__What is being asked__:
Each entry must be restated exactly as it appears.

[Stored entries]
━━━━━━━━━━━━━━━━

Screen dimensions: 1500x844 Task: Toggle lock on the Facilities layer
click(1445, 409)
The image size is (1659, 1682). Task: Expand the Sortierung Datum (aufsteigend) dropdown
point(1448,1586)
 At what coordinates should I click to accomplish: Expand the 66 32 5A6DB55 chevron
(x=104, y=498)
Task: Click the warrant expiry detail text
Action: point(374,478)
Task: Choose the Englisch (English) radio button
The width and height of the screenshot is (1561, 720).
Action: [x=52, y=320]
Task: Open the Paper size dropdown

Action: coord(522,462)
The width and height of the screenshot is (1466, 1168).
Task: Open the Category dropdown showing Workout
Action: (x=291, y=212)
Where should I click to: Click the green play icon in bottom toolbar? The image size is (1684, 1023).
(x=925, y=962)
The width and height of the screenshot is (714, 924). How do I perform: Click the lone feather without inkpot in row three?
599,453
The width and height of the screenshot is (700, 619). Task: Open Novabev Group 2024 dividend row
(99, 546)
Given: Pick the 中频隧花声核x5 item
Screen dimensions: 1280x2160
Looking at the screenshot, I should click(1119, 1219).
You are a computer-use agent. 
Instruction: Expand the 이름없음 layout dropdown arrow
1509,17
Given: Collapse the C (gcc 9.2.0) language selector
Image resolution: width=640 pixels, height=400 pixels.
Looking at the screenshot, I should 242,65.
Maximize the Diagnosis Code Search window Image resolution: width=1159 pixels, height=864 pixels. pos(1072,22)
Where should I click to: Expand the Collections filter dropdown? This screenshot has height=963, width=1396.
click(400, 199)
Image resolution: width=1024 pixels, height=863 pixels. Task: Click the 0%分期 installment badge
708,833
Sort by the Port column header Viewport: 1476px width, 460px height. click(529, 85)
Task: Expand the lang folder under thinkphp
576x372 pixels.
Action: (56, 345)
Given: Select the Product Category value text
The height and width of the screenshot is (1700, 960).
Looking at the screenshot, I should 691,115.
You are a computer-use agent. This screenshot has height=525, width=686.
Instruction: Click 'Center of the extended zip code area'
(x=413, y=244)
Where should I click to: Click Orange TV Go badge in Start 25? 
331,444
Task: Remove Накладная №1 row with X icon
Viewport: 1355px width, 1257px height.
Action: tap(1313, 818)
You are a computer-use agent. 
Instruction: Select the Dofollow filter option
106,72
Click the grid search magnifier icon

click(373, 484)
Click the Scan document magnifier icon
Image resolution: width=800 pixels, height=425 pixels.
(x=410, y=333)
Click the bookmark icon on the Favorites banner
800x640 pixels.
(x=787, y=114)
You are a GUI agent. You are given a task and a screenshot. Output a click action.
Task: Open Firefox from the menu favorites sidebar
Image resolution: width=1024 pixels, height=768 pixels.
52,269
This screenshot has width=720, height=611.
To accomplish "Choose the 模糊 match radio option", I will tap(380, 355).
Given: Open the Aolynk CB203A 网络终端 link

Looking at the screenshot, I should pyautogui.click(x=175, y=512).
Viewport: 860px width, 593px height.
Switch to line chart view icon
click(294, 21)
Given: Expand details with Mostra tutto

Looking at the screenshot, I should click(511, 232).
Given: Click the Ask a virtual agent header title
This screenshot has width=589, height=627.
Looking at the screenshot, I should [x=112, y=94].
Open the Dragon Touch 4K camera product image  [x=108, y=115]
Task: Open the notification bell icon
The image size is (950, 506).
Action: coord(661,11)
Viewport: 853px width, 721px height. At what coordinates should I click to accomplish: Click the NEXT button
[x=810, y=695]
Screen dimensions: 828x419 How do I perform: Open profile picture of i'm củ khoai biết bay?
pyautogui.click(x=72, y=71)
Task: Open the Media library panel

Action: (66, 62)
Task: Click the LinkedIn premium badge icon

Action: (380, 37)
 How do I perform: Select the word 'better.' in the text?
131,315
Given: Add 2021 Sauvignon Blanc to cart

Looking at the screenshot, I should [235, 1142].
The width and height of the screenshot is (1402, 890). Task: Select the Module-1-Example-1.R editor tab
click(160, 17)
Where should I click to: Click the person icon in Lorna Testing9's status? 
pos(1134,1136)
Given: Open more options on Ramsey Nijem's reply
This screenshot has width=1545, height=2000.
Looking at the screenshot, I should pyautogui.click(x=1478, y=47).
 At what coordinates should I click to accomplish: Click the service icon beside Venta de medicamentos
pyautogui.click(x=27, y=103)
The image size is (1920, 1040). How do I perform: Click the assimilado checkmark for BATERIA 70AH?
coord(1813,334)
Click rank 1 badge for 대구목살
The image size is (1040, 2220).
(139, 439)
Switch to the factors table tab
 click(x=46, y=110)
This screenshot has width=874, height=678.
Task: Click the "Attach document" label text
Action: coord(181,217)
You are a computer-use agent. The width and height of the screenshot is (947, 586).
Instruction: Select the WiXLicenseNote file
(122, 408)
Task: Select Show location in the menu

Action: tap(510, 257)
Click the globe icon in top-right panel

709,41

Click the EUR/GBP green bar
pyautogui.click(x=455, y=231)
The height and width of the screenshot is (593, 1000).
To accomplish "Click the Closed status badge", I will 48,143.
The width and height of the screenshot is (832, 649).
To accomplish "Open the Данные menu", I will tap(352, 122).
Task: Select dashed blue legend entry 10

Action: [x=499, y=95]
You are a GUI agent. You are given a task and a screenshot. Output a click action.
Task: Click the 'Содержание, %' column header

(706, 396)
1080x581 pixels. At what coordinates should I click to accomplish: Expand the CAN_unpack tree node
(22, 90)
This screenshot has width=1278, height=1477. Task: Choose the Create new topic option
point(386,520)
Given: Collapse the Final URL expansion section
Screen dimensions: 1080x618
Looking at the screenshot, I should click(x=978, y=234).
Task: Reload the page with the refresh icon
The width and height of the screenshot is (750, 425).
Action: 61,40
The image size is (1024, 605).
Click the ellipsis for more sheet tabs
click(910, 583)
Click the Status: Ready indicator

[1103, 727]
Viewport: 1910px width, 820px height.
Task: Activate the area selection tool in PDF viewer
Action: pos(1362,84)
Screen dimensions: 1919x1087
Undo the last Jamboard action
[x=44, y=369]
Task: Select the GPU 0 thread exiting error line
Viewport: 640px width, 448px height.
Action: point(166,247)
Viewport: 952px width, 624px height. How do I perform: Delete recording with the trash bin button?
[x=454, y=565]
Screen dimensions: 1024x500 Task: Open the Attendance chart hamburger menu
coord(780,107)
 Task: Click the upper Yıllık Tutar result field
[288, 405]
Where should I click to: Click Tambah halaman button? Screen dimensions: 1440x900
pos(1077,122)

━━━━━━━━━━━━━━━━

__Worked solution__:
Screen dimensions: 1500x844 Task: Toggle lock on the Facilities layer
click(1445, 409)
The image size is (1659, 1682). Task: Expand the Sortierung Datum (aufsteigend) dropdown
point(1448,1586)
 At what coordinates should I click to accomplish: Expand the 66 32 5A6DB55 chevron
(x=104, y=498)
Task: Click the warrant expiry detail text
Action: point(374,478)
Task: Choose the Englisch (English) radio button
The width and height of the screenshot is (1561, 720).
Action: [x=52, y=320]
Task: Open the Paper size dropdown

Action: coord(522,462)
The width and height of the screenshot is (1466, 1168).
Task: Open the Category dropdown showing Workout
Action: (x=291, y=212)
Where should I click to: Click the green play icon in bottom toolbar? The image size is (1684, 1023).
(x=925, y=962)
The width and height of the screenshot is (714, 924). How do I perform: Click the lone feather without inkpot in row three?
599,453
The width and height of the screenshot is (700, 619). Task: Open Novabev Group 2024 dividend row
(99, 546)
Given: Pick the 中频隧花声核x5 item
Screen dimensions: 1280x2160
Looking at the screenshot, I should click(1119, 1219).
You are a computer-use agent. 
Instruction: Expand the 이름없음 layout dropdown arrow
1509,17
Given: Collapse the C (gcc 9.2.0) language selector
Image resolution: width=640 pixels, height=400 pixels.
Looking at the screenshot, I should 242,65.
Maximize the Diagnosis Code Search window Image resolution: width=1159 pixels, height=864 pixels. pos(1072,22)
Where should I click to: Expand the Collections filter dropdown? This screenshot has height=963, width=1396.
click(400, 199)
Image resolution: width=1024 pixels, height=863 pixels. Task: Click the 0%分期 installment badge
708,833
Sort by the Port column header Viewport: 1476px width, 460px height. click(529, 85)
Task: Expand the lang folder under thinkphp
576x372 pixels.
Action: (56, 345)
Given: Select the Product Category value text
The height and width of the screenshot is (1700, 960).
Looking at the screenshot, I should 691,115.
You are a computer-use agent. This screenshot has height=525, width=686.
Instruction: Click 'Center of the extended zip code area'
(x=413, y=244)
Where should I click to: Click Orange TV Go badge in Start 25? 
331,444
Task: Remove Накладная №1 row with X icon
Viewport: 1355px width, 1257px height.
Action: tap(1313, 818)
You are a computer-use agent. 
Instruction: Select the Dofollow filter option
106,72
Click the grid search magnifier icon

click(373, 484)
Click the Scan document magnifier icon
Image resolution: width=800 pixels, height=425 pixels.
(x=410, y=333)
Click the bookmark icon on the Favorites banner
800x640 pixels.
(x=787, y=114)
You are a GUI agent. You are given a task and a screenshot. Output a click action.
Task: Open Firefox from the menu favorites sidebar
Image resolution: width=1024 pixels, height=768 pixels.
52,269
This screenshot has width=720, height=611.
To accomplish "Choose the 模糊 match radio option", I will tap(380, 355).
Given: Open the Aolynk CB203A 网络终端 link

Looking at the screenshot, I should pyautogui.click(x=175, y=512).
Viewport: 860px width, 593px height.
Switch to line chart view icon
click(294, 21)
Given: Expand details with Mostra tutto

Looking at the screenshot, I should click(511, 232).
Given: Click the Ask a virtual agent header title
This screenshot has width=589, height=627.
Looking at the screenshot, I should [x=112, y=94].
Open the Dragon Touch 4K camera product image  [x=108, y=115]
Task: Open the notification bell icon
The image size is (950, 506).
Action: coord(661,11)
Viewport: 853px width, 721px height. At what coordinates should I click to accomplish: Click the NEXT button
[x=810, y=695]
Screen dimensions: 828x419 How do I perform: Open profile picture of i'm củ khoai biết bay?
pyautogui.click(x=72, y=71)
Task: Open the Media library panel

Action: (66, 62)
Task: Click the LinkedIn premium badge icon

Action: (380, 37)
 How do I perform: Select the word 'better.' in the text?
131,315
Given: Add 2021 Sauvignon Blanc to cart

Looking at the screenshot, I should [235, 1142].
The width and height of the screenshot is (1402, 890). Task: Select the Module-1-Example-1.R editor tab
click(160, 17)
Where should I click to: Click the person icon in Lorna Testing9's status? 
pos(1134,1136)
Given: Open more options on Ramsey Nijem's reply
This screenshot has width=1545, height=2000.
Looking at the screenshot, I should pyautogui.click(x=1478, y=47).
 At what coordinates should I click to accomplish: Click the service icon beside Venta de medicamentos
pyautogui.click(x=27, y=103)
The image size is (1920, 1040). How do I perform: Click the assimilado checkmark for BATERIA 70AH?
coord(1813,334)
Click rank 1 badge for 대구목살
The image size is (1040, 2220).
(139, 439)
Switch to the factors table tab
 click(x=46, y=110)
This screenshot has width=874, height=678.
Task: Click the "Attach document" label text
Action: coord(181,217)
You are a computer-use agent. The width and height of the screenshot is (947, 586).
Instruction: Select the WiXLicenseNote file
(122, 408)
Task: Select Show location in the menu

Action: tap(510, 257)
Click the globe icon in top-right panel

709,41

Click the EUR/GBP green bar
pyautogui.click(x=455, y=231)
The height and width of the screenshot is (593, 1000).
To accomplish "Click the Closed status badge", I will 48,143.
The width and height of the screenshot is (832, 649).
To accomplish "Open the Данные menu", I will tap(352, 122).
Task: Select dashed blue legend entry 10

Action: [x=499, y=95]
You are a GUI agent. You are given a task and a screenshot. Output a click action.
Task: Click the 'Содержание, %' column header

(706, 396)
1080x581 pixels. At what coordinates should I click to accomplish: Expand the CAN_unpack tree node
(22, 90)
This screenshot has width=1278, height=1477. Task: Choose the Create new topic option
point(386,520)
Given: Collapse the Final URL expansion section
Screen dimensions: 1080x618
Looking at the screenshot, I should click(x=978, y=234).
Task: Reload the page with the refresh icon
The width and height of the screenshot is (750, 425).
Action: 61,40
The image size is (1024, 605).
Click the ellipsis for more sheet tabs
click(910, 583)
Click the Status: Ready indicator

[1103, 727]
Viewport: 1910px width, 820px height.
Task: Activate the area selection tool in PDF viewer
Action: pos(1362,84)
Screen dimensions: 1919x1087
Undo the last Jamboard action
[x=44, y=369]
Task: Select the GPU 0 thread exiting error line
Viewport: 640px width, 448px height.
Action: point(166,247)
Viewport: 952px width, 624px height. How do I perform: Delete recording with the trash bin button?
[x=454, y=565]
Screen dimensions: 1024x500 Task: Open the Attendance chart hamburger menu
coord(780,107)
 Task: Click the upper Yıllık Tutar result field
[288, 405]
Where should I click to: Click Tambah halaman button? Screen dimensions: 1440x900
pos(1077,122)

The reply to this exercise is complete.